Procédure devant la cour :
Par une requête, enregistrée le 28 septembre 2017, Mme A..., représentée par Me Leudet, demande à la cour :
1°) d'annuler ce jugement du 28 juillet 2017 en ce qu'il concerne l'enfantC... ;
2°) d'annuler la décision de la commission de recours contre les refus de visa d'entrée en France du 8 octobre 2015 et la décision du ministre de l'intérieur du 5 février 2016 en ce qu'elles concernent l'enfantC... ;
3°) d'enjoindre au ministre de délivrer le visa sollicité dans un délai de quinze jours à compter de la notification de l'arrêt à intervenir, sous astreinte de 50 euros par jour de retard, subsidiairement de procéder à un réexamen du dossier, dans le même délai et sous la même astreinte ;
4°) de mettre à la charge de l'Etat une somme de 1 800 euros au profit de Me Leudet en application de l'article L. 761-1 du code de justice administrative et de l'article 37 de la loi du 10 juillet 1991.
Mme A...soutient que :
- la décision relative à son enfant C...est entachée d'une erreur d'appréciation quant aux différents documents d'état-civil qui ont été produits ;
- l'acte de naissance dressé le 16 mars 2008 par le service d'état-civil de la mairie de Bangui doit être regardé comme authentique même si la souche n'a pas pu en être retrouvée ;
- les services d'état-civil de la mairie de Bangui attestent qu'un tel acte a effectivement existé ;
- le jugement de reconstitution d'acte de naissance du 4 mai 2016 ne s'explique qu'en raison de cette situation ;
- le nouvel acte de naissance qui a été dressé à la suite de ce jugement doit être regardé comme présentant un caractère probant ;
- le certificat de naissance établi par les autorités consulaires de RDC en poste à Bangui constitue un élément de possession d'état ;
- le caractère superfétatoire du jugement supplétif du 17 juillet 2014 ne saurait faire obstacle à la prise en compte du jugement supplétif du 4 mai 2016 ;
- le défaut de valeur probante de ce jugement n'est pas établi ;
- elle justifie d'une situation de possession d'état et a produit les éléments qui en attestent, notamment des preuves de virements de fonds et du maintien d'un contact régulier ;
- le refus de délivrer un visa à C...méconnaît les stipulations de l'article 8 de la convention européenne de sauvegarde des droits de l'homme et des libertés fondamentales et de l'article 3-1 de la convention internationale relative aux droits de l'enfant ;
- la décision du ministre du 5 février 2016 méconnaît l'autorité s'attachant à l'ordonnance du juge des référés du 16 janvier 2015 ;
- la décision du 5 janvier 2016 été signée par une autorité incompétente.
Par un mémoire en défense, enregistré le 20 octobre 2017, le ministre d'Etat, ministre de l'intérieur conclut au rejet de la requête.
Le ministre fait valoir qu'aucun des moyens d'annulation soulevés par la requérante n'est fondé.
——————————
(Travail demandé):
Répondez aux questions suivantes d'après le texte fourni.
1. À quelle date la requête de Mme A... a-t-elle été enregistrée ?
2. Quel montant d'astreinte par jour de retard est demandé ?
3. À quelle date le mémoire en défense du ministre a-t-il été enregistré ?

(Segment de données):
——————————
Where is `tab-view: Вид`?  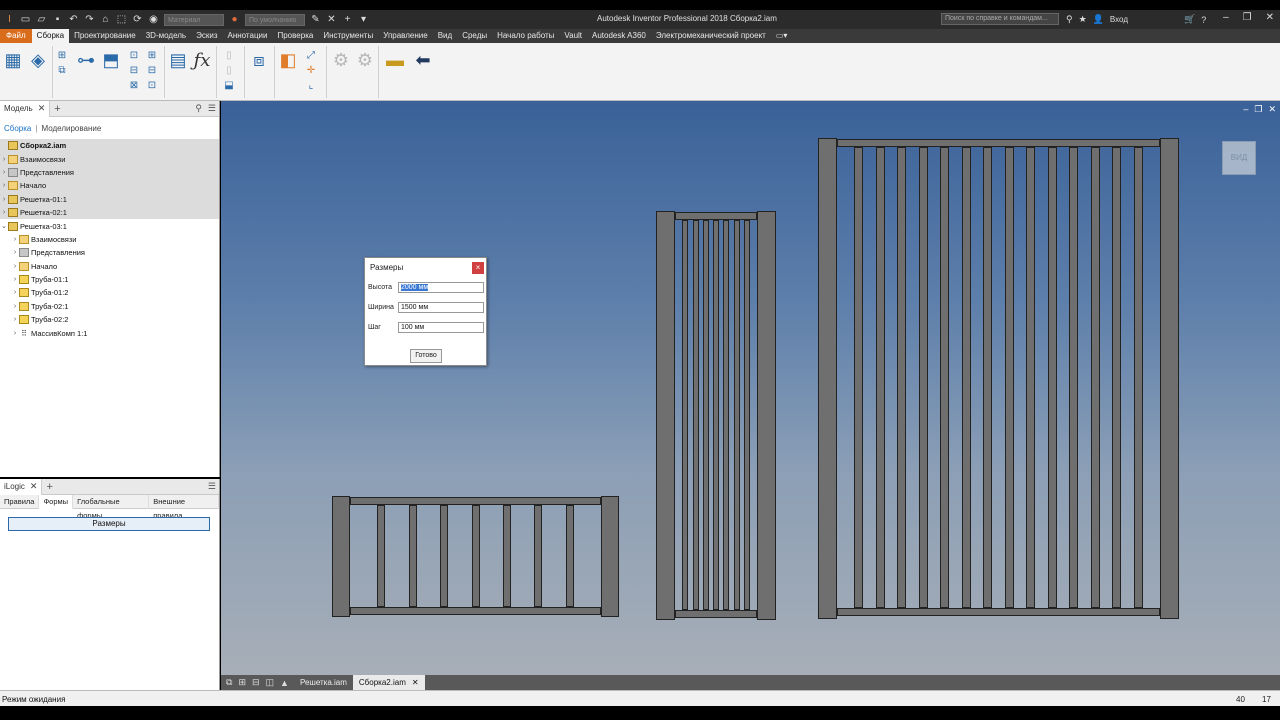
tab-view: Вид is located at coordinates (445, 36).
——————————
(Corrigé de l'exercice):
1. Le 28 septembre 2017.
2. 50 euros par jour de retard.
3. Le 20 octobre 2017.